If the new connection V cannot be sorted on any of the connection lines, a second search cycle is started. The connection V is then accepted - without taking into account a reservation budget for connections of the HBR class - on one of the connecting lines Tι ... T _n when its free residual transmission capacity least exceeds the peak bit rate of the connection. The new connection V is thus sorted into the "smallest gap". As shown in FIG. Obviously, two criteria for sorting are required. On the one hand, the freely available residual transmission capacity of the connection line Ti just examined must be greater than or equal to the peak bit rate of the new connection V. Second, the remaining free transmission capacity has the Spit ^¬ zenbitrate the new compound V at least exceed. For this purpose, the smallest just determined value is always entered in the variable C _r _Letzt_Optimum. For connections of the N-HBR class with the highest bit rate, the search ends at the latest after this second search cycle.

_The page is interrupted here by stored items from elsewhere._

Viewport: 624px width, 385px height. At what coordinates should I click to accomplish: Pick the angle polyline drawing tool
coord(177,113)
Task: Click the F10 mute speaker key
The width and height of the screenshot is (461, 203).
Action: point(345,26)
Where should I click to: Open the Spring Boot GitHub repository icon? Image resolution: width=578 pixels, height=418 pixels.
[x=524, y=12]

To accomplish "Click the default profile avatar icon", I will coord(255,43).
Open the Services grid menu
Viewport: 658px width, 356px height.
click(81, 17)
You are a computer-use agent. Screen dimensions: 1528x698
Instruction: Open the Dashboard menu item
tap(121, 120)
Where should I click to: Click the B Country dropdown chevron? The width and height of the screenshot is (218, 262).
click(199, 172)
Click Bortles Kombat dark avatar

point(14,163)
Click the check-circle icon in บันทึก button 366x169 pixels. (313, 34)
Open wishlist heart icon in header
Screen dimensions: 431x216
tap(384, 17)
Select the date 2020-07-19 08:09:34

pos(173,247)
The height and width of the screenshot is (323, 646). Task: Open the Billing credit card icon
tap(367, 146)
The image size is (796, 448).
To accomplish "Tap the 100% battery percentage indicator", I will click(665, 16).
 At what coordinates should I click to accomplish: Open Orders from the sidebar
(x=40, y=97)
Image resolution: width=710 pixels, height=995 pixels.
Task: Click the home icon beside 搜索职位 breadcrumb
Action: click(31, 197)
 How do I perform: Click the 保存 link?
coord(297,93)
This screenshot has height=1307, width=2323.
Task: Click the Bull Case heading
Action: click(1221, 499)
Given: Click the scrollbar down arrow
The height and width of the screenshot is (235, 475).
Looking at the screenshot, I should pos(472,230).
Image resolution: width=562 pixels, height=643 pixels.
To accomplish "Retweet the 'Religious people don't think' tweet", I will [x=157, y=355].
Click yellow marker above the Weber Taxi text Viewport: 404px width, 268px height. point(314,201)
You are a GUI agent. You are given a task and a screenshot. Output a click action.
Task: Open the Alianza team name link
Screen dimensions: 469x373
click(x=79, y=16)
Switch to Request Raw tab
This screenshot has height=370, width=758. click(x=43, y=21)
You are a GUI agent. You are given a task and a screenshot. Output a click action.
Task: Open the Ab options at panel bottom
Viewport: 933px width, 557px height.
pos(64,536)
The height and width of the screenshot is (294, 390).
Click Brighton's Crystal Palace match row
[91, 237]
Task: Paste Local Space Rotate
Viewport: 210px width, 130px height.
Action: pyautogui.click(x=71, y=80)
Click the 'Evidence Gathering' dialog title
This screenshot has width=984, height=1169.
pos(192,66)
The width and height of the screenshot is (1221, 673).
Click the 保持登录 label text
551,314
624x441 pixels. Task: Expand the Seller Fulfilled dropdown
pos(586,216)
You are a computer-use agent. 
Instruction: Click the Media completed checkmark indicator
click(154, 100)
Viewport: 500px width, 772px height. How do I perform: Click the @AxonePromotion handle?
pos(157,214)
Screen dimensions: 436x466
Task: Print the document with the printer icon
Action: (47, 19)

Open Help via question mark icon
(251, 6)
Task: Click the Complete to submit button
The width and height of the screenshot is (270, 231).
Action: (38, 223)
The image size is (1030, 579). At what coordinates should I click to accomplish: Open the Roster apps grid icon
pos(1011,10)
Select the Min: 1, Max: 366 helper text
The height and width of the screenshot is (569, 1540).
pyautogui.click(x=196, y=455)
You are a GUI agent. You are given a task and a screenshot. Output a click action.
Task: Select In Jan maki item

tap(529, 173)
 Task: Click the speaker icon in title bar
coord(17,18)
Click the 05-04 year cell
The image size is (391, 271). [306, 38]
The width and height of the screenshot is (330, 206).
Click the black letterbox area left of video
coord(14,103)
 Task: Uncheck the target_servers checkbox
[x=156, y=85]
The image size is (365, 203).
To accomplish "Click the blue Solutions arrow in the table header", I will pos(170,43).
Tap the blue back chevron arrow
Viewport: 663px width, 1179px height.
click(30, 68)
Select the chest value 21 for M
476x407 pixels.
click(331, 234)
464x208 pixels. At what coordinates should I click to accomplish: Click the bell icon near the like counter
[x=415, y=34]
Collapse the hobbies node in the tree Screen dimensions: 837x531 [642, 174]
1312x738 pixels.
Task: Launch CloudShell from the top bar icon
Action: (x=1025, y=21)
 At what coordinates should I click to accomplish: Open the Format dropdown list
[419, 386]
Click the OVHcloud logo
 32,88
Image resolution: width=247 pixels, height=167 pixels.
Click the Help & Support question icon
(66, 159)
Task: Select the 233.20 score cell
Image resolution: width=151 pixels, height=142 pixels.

In the present exemplary embodiment, connections were generally spoken of. This can be any type of connection. Connections that transmit information using a synchronous transfer method (STM) can thus be set up using the method according to the invention, as can connections that transmit information using an asynchronous transfer method (ATM).

Claims

claims

1. A method for determining a connection path in a communication network, with a plurality of compounds, each of K over a wide ^¬ plurality of connection lines (T I ... T _n) between two adjacent network node are routed (N ₁ ... N ₄₎ , and reserve the transmission capacities (R _P j) on these connecting lines (T _ι ... T _n ), and with at least one further connection (V), which are additionally accommodated on one of the connecting lines (T _ι ... T _n ) is to be determined by a search algorithm on which of the connection lines (Tι ... T _n ) this connection (V) can still be accommodated according to an acceptance criterion, characterized in that a classification of the at least one further connection (V) in two classes (HBR, N-HBR) is carried out, that belonging to a class (HBR) checks whether the freely available residual transmission capacity C _r (Ti) of the verb just examined Indication line (Ti) is greater than or equal to the peak bit rate of the at least one further connection (V) and, in this case, one of the connecting lines determined in this way is chosen to be the one whose remaining free transmission capacity exceeds the peak bit rate of this connection (V) the most, and that if it belongs the remaining class (N-HBR) is checked whether the remainder from the modulo division of the freely available residual transmission capacity C _r (Ti) of the connecting line (i) under investigation is larger by the peak bit rate (Rp (HBR)) of connections with the highest bit rate is equal to the peak bit rate of the at least one further connection (V) and in this case the connection lines determined in this way is used to select the one whose remainder from module division of the free residual transmission capacity by the peak bit rate of the highest bit rate connections the peak bit rate of this connection (V) am at least exceeds, or otherwise a further search cycle is started in which it is checked whether the freely available residual transmission capacity (C _r (Ti)) of the connection line (T) currently being examined is greater than or equal to the peak bit rate of the at least one further connection (V) and in this case among the Connection lines determined in this way are selected whose free residual transmission capacity at least exceeds the peak bit rate of this connection (V).

2. The method according to claim 1, characterized in that a search cycle of the search strategy with the first connecting line (Ti) of the connecting line bundle (TG) is started, applied to all connecting lines (Tι ... T _n ) and with the last connecting line (T _n ) ends.